▸ **PROBLEM**
Change every "Sessions tab" in the following lines to "Sessions panel" and leave all other text unchanged.

▸ **RECORDS PROVIDED**
#####
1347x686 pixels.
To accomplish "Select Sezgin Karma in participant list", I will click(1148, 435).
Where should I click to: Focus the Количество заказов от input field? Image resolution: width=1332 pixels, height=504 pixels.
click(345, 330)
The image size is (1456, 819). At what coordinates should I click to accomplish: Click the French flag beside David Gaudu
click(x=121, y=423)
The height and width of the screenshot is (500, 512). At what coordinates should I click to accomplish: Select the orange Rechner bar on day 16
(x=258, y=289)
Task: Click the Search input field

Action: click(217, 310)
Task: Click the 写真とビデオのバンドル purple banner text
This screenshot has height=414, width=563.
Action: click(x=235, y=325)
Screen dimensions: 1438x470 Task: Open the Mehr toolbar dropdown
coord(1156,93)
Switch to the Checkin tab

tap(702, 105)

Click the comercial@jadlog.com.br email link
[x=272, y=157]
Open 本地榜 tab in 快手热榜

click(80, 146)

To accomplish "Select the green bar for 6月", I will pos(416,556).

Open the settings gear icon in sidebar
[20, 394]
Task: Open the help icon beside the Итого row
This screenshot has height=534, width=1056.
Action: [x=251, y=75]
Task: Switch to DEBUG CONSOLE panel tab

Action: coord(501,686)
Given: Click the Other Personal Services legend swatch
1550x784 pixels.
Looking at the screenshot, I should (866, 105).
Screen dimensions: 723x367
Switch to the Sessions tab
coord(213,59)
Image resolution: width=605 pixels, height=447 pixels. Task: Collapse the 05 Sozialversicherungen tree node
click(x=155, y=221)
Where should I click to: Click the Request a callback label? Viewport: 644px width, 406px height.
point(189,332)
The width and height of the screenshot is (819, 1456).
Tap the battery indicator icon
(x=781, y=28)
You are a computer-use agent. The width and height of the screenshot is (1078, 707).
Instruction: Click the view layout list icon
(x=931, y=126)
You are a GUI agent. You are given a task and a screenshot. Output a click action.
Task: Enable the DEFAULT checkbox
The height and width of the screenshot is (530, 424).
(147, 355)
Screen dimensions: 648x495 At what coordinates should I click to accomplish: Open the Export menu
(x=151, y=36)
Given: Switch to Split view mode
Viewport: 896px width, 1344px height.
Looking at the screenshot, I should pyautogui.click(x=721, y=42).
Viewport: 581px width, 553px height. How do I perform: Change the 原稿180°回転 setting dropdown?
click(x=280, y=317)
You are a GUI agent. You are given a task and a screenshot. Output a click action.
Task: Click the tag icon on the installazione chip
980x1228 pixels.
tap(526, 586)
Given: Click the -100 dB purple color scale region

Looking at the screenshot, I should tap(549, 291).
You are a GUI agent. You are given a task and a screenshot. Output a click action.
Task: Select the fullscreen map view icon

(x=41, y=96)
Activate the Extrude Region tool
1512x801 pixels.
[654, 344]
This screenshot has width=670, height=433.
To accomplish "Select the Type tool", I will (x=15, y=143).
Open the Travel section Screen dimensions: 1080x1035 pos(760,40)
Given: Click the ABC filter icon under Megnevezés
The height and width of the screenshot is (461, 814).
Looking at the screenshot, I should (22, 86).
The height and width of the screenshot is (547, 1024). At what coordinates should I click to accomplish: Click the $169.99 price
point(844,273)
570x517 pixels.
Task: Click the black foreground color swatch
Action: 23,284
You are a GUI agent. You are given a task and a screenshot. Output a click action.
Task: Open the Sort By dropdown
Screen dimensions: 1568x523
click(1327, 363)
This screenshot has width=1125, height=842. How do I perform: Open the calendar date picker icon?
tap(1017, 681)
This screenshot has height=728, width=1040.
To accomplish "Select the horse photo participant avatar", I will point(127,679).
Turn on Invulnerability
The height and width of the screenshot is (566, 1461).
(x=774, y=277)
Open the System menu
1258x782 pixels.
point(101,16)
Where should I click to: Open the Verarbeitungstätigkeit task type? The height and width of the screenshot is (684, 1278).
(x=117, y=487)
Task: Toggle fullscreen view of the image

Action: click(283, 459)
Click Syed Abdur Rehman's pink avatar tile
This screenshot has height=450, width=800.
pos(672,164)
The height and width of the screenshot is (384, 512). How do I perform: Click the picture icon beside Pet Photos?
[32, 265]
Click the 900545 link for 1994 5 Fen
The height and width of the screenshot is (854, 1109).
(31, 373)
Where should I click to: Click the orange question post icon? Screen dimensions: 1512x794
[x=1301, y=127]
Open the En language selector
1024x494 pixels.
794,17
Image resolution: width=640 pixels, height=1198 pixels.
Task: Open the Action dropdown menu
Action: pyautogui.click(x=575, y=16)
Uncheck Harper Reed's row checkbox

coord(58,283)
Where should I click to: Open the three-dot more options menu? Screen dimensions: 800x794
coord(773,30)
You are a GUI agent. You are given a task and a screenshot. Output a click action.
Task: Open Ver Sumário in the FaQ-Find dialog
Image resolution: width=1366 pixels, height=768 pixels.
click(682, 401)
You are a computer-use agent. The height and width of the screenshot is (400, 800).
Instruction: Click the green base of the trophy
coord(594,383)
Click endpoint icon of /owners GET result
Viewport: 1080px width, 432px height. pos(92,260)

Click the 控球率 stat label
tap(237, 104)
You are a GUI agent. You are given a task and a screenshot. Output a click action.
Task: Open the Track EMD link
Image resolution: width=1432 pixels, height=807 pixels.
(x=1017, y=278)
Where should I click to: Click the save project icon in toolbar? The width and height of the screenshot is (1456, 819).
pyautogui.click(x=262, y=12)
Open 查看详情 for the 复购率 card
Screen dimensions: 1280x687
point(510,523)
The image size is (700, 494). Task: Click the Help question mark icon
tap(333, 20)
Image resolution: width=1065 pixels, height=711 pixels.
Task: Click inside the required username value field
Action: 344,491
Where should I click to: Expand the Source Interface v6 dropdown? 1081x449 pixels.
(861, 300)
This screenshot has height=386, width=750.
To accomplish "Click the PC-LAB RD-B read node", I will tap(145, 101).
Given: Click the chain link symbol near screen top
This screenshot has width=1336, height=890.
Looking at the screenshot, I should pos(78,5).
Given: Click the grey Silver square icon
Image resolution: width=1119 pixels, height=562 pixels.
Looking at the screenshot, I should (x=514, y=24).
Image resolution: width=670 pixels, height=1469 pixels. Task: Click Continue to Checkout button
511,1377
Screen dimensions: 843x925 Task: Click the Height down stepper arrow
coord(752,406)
#####
▸ **TASK ANSWER**
1347x686 pixels.
To accomplish "Select Sezgin Karma in participant list", I will click(1148, 435).
Where should I click to: Focus the Количество заказов от input field? Image resolution: width=1332 pixels, height=504 pixels.
click(345, 330)
The image size is (1456, 819). At what coordinates should I click to accomplish: Click the French flag beside David Gaudu
click(x=121, y=423)
The height and width of the screenshot is (500, 512). At what coordinates should I click to accomplish: Select the orange Rechner bar on day 16
(x=258, y=289)
Task: Click the Search input field

Action: click(217, 310)
Task: Click the 写真とビデオのバンドル purple banner text
This screenshot has height=414, width=563.
Action: click(x=235, y=325)
Screen dimensions: 1438x470 Task: Open the Mehr toolbar dropdown
coord(1156,93)
Switch to the Checkin tab

tap(702, 105)

Click the comercial@jadlog.com.br email link
[x=272, y=157]
Open 本地榜 tab in 快手热榜

click(80, 146)

To accomplish "Select the green bar for 6月", I will pos(416,556).

Open the settings gear icon in sidebar
[20, 394]
Task: Open the help icon beside the Итого row
This screenshot has height=534, width=1056.
Action: [x=251, y=75]
Task: Switch to DEBUG CONSOLE panel tab

Action: coord(501,686)
Given: Click the Other Personal Services legend swatch
1550x784 pixels.
Looking at the screenshot, I should (866, 105).
Screen dimensions: 723x367
Switch to the Sessions panel
coord(213,59)
Image resolution: width=605 pixels, height=447 pixels. Task: Collapse the 05 Sozialversicherungen tree node
click(x=155, y=221)
Where should I click to: Click the Request a callback label? Viewport: 644px width, 406px height.
point(189,332)
The width and height of the screenshot is (819, 1456).
Tap the battery indicator icon
(x=781, y=28)
You are a computer-use agent. The width and height of the screenshot is (1078, 707).
Instruction: Click the view layout list icon
(x=931, y=126)
You are a GUI agent. You are given a task and a screenshot. Output a click action.
Task: Enable the DEFAULT checkbox
The height and width of the screenshot is (530, 424).
(147, 355)
Screen dimensions: 648x495 At what coordinates should I click to accomplish: Open the Export menu
(x=151, y=36)
Given: Switch to Split view mode
Viewport: 896px width, 1344px height.
Looking at the screenshot, I should pyautogui.click(x=721, y=42).
Viewport: 581px width, 553px height. How do I perform: Change the 原稿180°回転 setting dropdown?
click(x=280, y=317)
You are a GUI agent. You are given a task and a screenshot. Output a click action.
Task: Click the tag icon on the installazione chip
980x1228 pixels.
tap(526, 586)
Given: Click the -100 dB purple color scale region

Looking at the screenshot, I should tap(549, 291).
You are a GUI agent. You are given a task and a screenshot. Output a click action.
Task: Select the fullscreen map view icon

(x=41, y=96)
Activate the Extrude Region tool
1512x801 pixels.
[654, 344]
This screenshot has width=670, height=433.
To accomplish "Select the Type tool", I will (x=15, y=143).
Open the Travel section Screen dimensions: 1080x1035 pos(760,40)
Given: Click the ABC filter icon under Megnevezés
The height and width of the screenshot is (461, 814).
Looking at the screenshot, I should (22, 86).
The height and width of the screenshot is (547, 1024). At what coordinates should I click to accomplish: Click the $169.99 price
point(844,273)
570x517 pixels.
Task: Click the black foreground color swatch
Action: 23,284
You are a GUI agent. You are given a task and a screenshot. Output a click action.
Task: Open the Sort By dropdown
Screen dimensions: 1568x523
click(1327, 363)
This screenshot has width=1125, height=842. How do I perform: Open the calendar date picker icon?
tap(1017, 681)
This screenshot has height=728, width=1040.
To accomplish "Select the horse photo participant avatar", I will point(127,679).
Turn on Invulnerability
The height and width of the screenshot is (566, 1461).
(x=774, y=277)
Open the System menu
1258x782 pixels.
point(101,16)
Where should I click to: Open the Verarbeitungstätigkeit task type? The height and width of the screenshot is (684, 1278).
(x=117, y=487)
Task: Toggle fullscreen view of the image

Action: click(283, 459)
Click Syed Abdur Rehman's pink avatar tile
This screenshot has height=450, width=800.
pos(672,164)
The height and width of the screenshot is (384, 512). How do I perform: Click the picture icon beside Pet Photos?
[32, 265]
Click the 900545 link for 1994 5 Fen
The height and width of the screenshot is (854, 1109).
(31, 373)
Where should I click to: Click the orange question post icon? Screen dimensions: 1512x794
[x=1301, y=127]
Open the En language selector
1024x494 pixels.
794,17
Image resolution: width=640 pixels, height=1198 pixels.
Task: Open the Action dropdown menu
Action: pyautogui.click(x=575, y=16)
Uncheck Harper Reed's row checkbox

coord(58,283)
Where should I click to: Open the three-dot more options menu? Screen dimensions: 800x794
coord(773,30)
You are a GUI agent. You are given a task and a screenshot. Output a click action.
Task: Open Ver Sumário in the FaQ-Find dialog
Image resolution: width=1366 pixels, height=768 pixels.
click(682, 401)
You are a computer-use agent. The height and width of the screenshot is (400, 800).
Instruction: Click the green base of the trophy
coord(594,383)
Click endpoint icon of /owners GET result
Viewport: 1080px width, 432px height. pos(92,260)

Click the 控球率 stat label
tap(237, 104)
You are a GUI agent. You are given a task and a screenshot. Output a click action.
Task: Open the Track EMD link
Image resolution: width=1432 pixels, height=807 pixels.
(x=1017, y=278)
Where should I click to: Click the save project icon in toolbar? The width and height of the screenshot is (1456, 819).
pyautogui.click(x=262, y=12)
Open 查看详情 for the 复购率 card
Screen dimensions: 1280x687
point(510,523)
The image size is (700, 494). Task: Click the Help question mark icon
tap(333, 20)
Image resolution: width=1065 pixels, height=711 pixels.
Task: Click inside the required username value field
Action: 344,491
Where should I click to: Expand the Source Interface v6 dropdown? 1081x449 pixels.
(861, 300)
This screenshot has height=386, width=750.
To accomplish "Click the PC-LAB RD-B read node", I will tap(145, 101).
Given: Click the chain link symbol near screen top
This screenshot has width=1336, height=890.
Looking at the screenshot, I should pos(78,5).
Given: Click the grey Silver square icon
Image resolution: width=1119 pixels, height=562 pixels.
Looking at the screenshot, I should (x=514, y=24).
Image resolution: width=670 pixels, height=1469 pixels. Task: Click Continue to Checkout button
511,1377
Screen dimensions: 843x925 Task: Click the Height down stepper arrow
coord(752,406)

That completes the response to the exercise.